▸ WORK TASK 1:
Say whether each statement below agrees with the post about the vacation and stopping birth control. Answer yes or no for each and quote the deciding words from the post.
(a) The trip home is for the husband's birthday.
(b) The writer plans to begin prenatal vitamins once the IUD is out.
(c) The husband's sister is traveling from Hawai'i.
▸ WORK TASK 2: Please pick up the post about stopping birth control after its last sentence and carry it on for a few more sentences in the same voice.

I am headed on Vacation next month. (August 14-24) My amazing husband and I are headed back to our hometown (Portland, OR) for his birthday, which is an exciting event all in it's own. His sister is coming from Hawai'i and we're going to party it up. and then when we come back, we're stopping our birth control.
This is a little scary for me. THey say that removal of your mirena IUD makes you more fertile. I've heard stories of women being pregnant immediately because they had had sex and then the sperm was still actively swimming when they had the IUD removed. That's a little daunting because they say that you should go through one cycle before actively trying to conceive.
I've already started the prenatal vitamins, as of this morning. It's from the people who make Women's 1-a day, except it's a prenatal vitamin. It's got DHA and EPA in one pill and then all kinds of things in the other, like folic acid, multiple different B vitamins and all kinds of other ones. I think I will be pretty well prepared for this if I do say so myself. I need to buy a calendar, and see when the first date of my period is after I have the IUD removed, wait until my next period has passed, and then we should have an idea of what the wait will be until a HPT is appropriate.

▸ PROVIDED MATERIAL:
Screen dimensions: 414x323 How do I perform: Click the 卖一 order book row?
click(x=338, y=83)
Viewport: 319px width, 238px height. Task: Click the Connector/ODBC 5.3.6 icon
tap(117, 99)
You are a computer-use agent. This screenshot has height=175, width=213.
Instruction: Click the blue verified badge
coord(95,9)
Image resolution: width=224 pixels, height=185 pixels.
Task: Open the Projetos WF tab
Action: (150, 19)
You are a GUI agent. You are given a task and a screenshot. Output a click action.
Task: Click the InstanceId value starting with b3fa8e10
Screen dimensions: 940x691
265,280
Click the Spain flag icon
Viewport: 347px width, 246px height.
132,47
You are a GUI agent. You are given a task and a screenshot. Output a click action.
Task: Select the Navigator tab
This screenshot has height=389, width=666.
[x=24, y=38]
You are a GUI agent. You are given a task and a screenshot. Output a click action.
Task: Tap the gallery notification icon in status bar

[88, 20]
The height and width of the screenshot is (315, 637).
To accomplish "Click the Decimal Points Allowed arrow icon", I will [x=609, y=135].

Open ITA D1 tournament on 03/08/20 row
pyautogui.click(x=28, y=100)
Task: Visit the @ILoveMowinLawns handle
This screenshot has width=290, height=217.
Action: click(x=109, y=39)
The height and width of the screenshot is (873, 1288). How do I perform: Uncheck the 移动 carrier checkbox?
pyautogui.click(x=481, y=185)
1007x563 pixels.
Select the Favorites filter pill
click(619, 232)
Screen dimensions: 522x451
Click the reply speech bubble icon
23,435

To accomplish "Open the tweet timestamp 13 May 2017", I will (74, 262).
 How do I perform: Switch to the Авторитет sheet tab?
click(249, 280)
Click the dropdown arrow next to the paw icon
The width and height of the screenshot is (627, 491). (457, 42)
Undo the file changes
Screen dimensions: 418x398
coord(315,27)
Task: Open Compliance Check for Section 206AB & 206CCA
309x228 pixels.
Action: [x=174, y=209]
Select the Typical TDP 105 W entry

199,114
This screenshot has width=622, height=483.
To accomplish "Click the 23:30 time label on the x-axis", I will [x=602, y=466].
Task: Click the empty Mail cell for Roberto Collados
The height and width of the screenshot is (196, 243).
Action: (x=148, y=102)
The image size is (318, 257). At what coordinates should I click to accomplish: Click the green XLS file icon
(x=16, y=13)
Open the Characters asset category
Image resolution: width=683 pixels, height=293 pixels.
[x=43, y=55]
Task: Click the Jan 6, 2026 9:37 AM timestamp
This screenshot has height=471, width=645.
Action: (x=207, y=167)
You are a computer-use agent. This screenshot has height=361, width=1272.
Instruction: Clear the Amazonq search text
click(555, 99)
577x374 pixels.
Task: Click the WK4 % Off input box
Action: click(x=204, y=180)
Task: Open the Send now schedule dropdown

▸ OUTPUT 1:
(a) Yes: "headed back to our hometown (Portland, OR) for his birthday"
(b) No: "I've already started the prenatal vitamins, as of this morning."
(c) Yes: "His sister is coming from Hawai'i"

▸ OUTPUT 2:
I really believe that this is going to be completely different this go around. I still really miss linnea, and I wish that I could somehow bring her back. Sometimes I get very sad, and I feel like I'm somehow forgetting her, or leaving her memory behind by wanting to have a new baby, and sort of move on.
It's amazing, I heard this new study that says that the way women are leading their lives today leads to their biological clock is ticking faster. (here's the article) By the time you are 30 years old, 90% of all of your eggs are gone. That's terrifying. It's saying, yes you could wait, but your chances will be headed downhill rapidly. I'm so glad that my husband is on board and that we have been blessed with another opportunity to bring life into this world.
I am so incredibly in love with him, and I feel so incredibly lucky to have such an amazing family to support this decision and to support my life choices. Today is a good day I believe.